Understanding how to balance a chemical equation is a fundamental skill in chemistry. A balanced chemical equation ensures that the same number of atoms of each element is present on both the reactant and product sides of the equation. This reflects the Law of Conservation of Mass, which states that matter cannot be created or destroyed in an ordinary chemical reaction.

To balance an equation, first, write down the unbalanced chemical equation. Then, adjust the stoichiometric coefficients — the numbers in front of each reactant and product — to achieve an equal number of each type of atom on both sides of the arrow. For example, the reaction between magnesium nitrate and sodium carbonate, producing magnesium carbonate and sodium nitrate, is initially unbalanced. With careful adjustment, we establish the balanced equation:
\[ \text{Mg(NO_3)_2} + \text{Na}_2\text{CO}_3 \rightarrow \text{MgCO}_3 + 2 \text{NaNO}_3 \]
Here, one molecule of magnesium nitrate reacts with one molecule of sodium carbonate to produce one molecule of magnesium carbonate and two molecules of sodium nitrate, indicating a 1:1:1:2 molar ratio.

Molarity, symbolized by 'M', is a measure of concentration in chemistry that indicates the number of moles of solute per liter of solution. It is a crucial concept for quantitative analysis in solutions.

To calculate molarity, you can use the formula:
\[ M = \frac{n}{V} \]
where \( M \) represents molarity, \( n \) is the number of moles of solute, and \( V \) is the volume of the solution in liters.
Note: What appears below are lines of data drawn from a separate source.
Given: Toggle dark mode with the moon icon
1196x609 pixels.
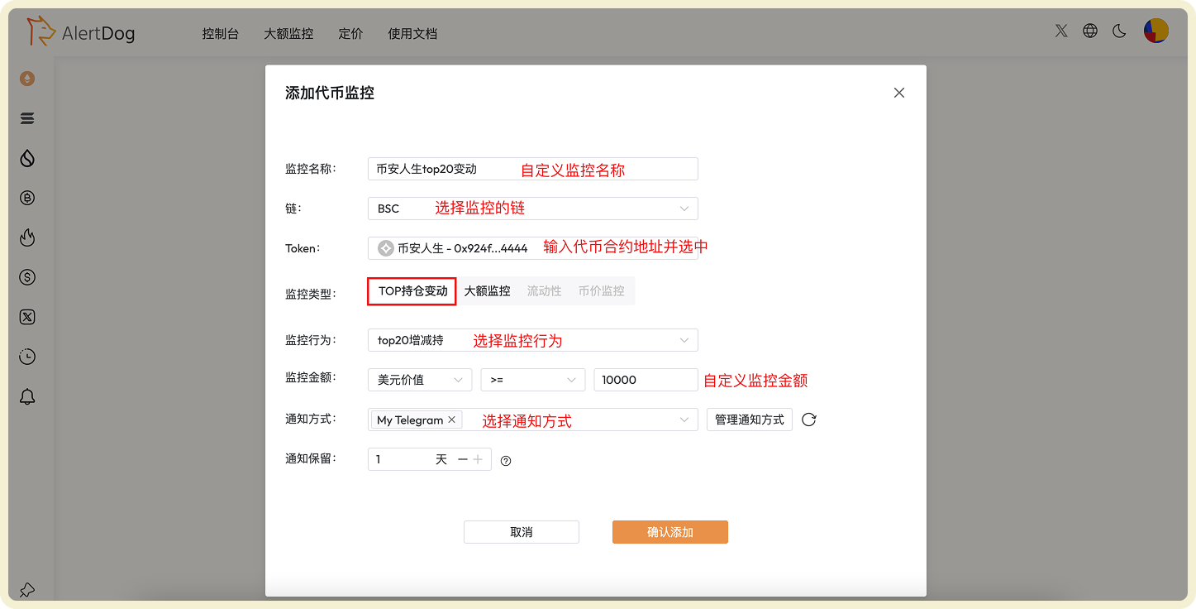Looking at the screenshot, I should 1119,31.
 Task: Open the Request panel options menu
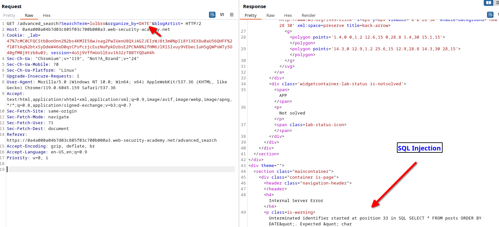click(232, 15)
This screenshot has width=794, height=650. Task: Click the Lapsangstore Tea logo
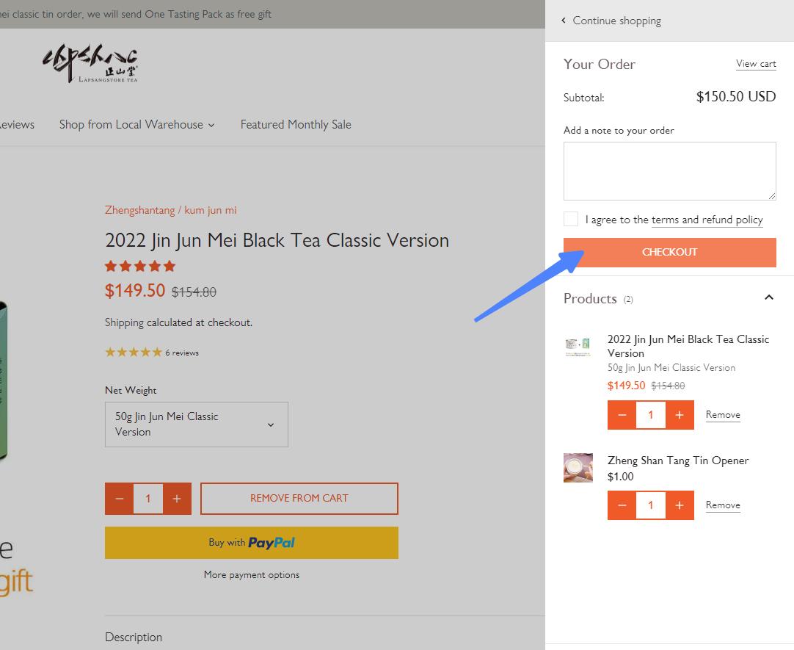point(90,64)
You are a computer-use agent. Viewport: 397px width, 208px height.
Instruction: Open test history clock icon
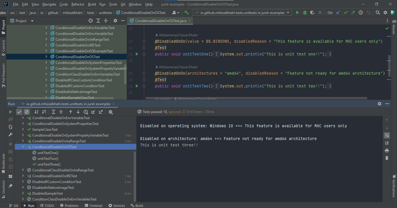(86, 112)
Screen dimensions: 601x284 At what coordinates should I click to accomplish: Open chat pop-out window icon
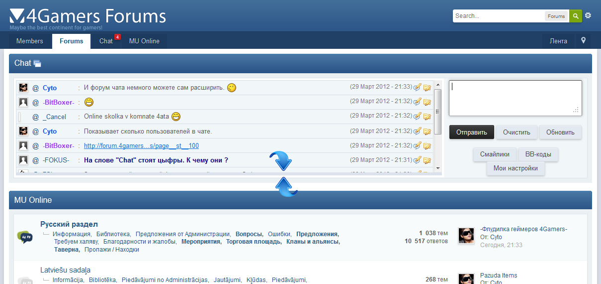[37, 63]
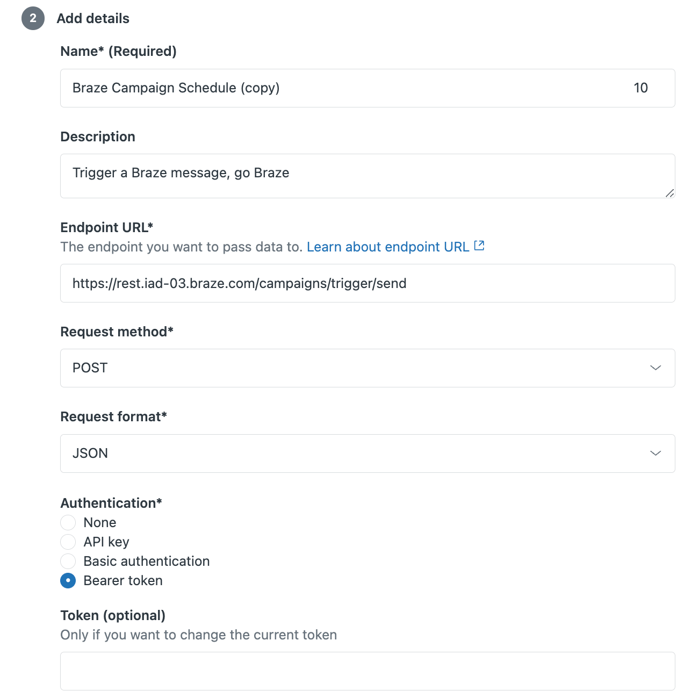Choose Basic authentication radio option

(x=68, y=561)
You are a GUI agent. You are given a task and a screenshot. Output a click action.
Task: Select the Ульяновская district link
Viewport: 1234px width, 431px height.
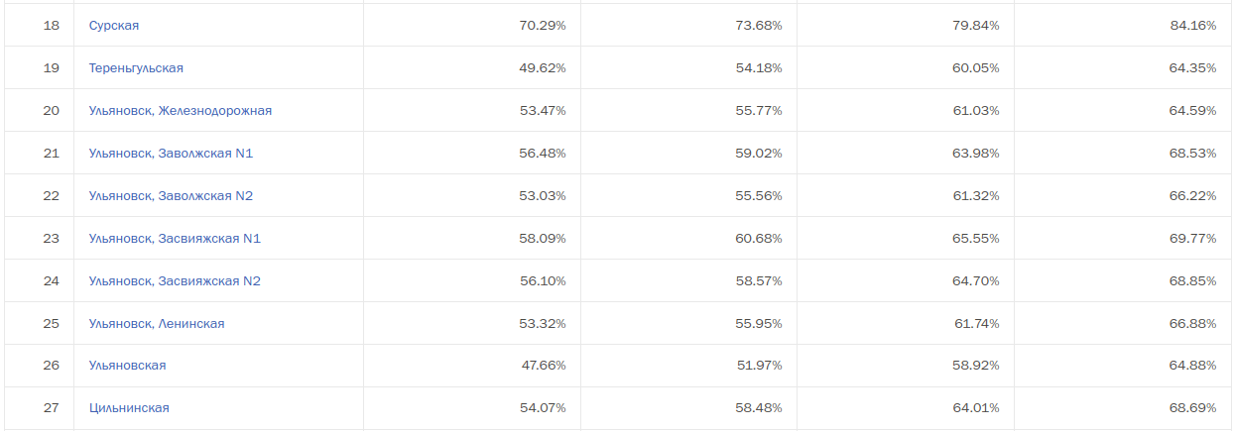[x=128, y=366]
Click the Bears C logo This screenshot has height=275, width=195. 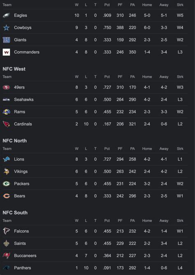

In the given problem, the molarity of magnesium nitrate solution is provided as 0.100 M. To find the moles of contained magnesium nitrate, we apply the molarity formula and discover that 1.00 L of solution contains 0.100 moles of the solute:
\[ n_{\text{Mg(NO_3)_2}} = 0.100 \text{ M} \times 1.00 \text{ L} = 0.100 \text{ mol} \]

A precipitation reaction is a type of chemical reaction where a solid, called a precipitate, forms from the mixture of two solutions. The precipitate is usually an insoluble ionic compound. When two aqueous solutions containing soluble salts are mixed, the formation of an insoluble salt can occur if the product of the ions' concentrations exceeds the solubility product (Ksp) of the compound.

In the exercise, when a solution of sodium carbonate is added to magnesium nitrate, magnesium carbonate, which is a sparingly soluble compound, precipitates out, leaving sodium nitrate in solution. The completion of precipitation is driven by the stoichiometry of the reaction and is quantitatively described by the percentage of the reactant converted into the precipitate. In our problem, we aim to precipitate 99% of magnesium from magnesium nitrate, which we calculate as follows:
\[ n_{\text{precipitated Mg}} = 0.99 \times n_{\text{Mg(NO_3)_2}} = 0.99 \times 0.100 \text{ mol} = 0.099 \text{ mol} \]

Stoichiometric coefficients are the numbers used to balance a chemical equation, signifying the proportional amounts of reactants and products involved in the reaction. These coefficients allow us to convert between moles of one substance and moles of another, based on the balanced chemical equation.

For instance, the stoichiometry of the reaction between sodium carbonate and magnesium nitrate is 1:1, indicating that one mole of sodium carbonate reacts with one mole of magnesium nitrate to yield products. By knowing the stoichiometry, we can determine the amount of sodium carbonate needed to precipitate a certain amount of magnesium. Here's how we calculate it for our example: Since 0.099 mol of magnesium carbonates to form, and the stoichiometry is 1:1, we need 0.099 mol of sodium carbonate:
\[ n_{\text{Na}_2\text{CO}_3} = n_{\text{precipitated Mg}} = 0.099 \text{ mol} \]. This is essential for converting the moles of reactants to the required volume of reactant solution, leading us to solve the problem with the given molarity.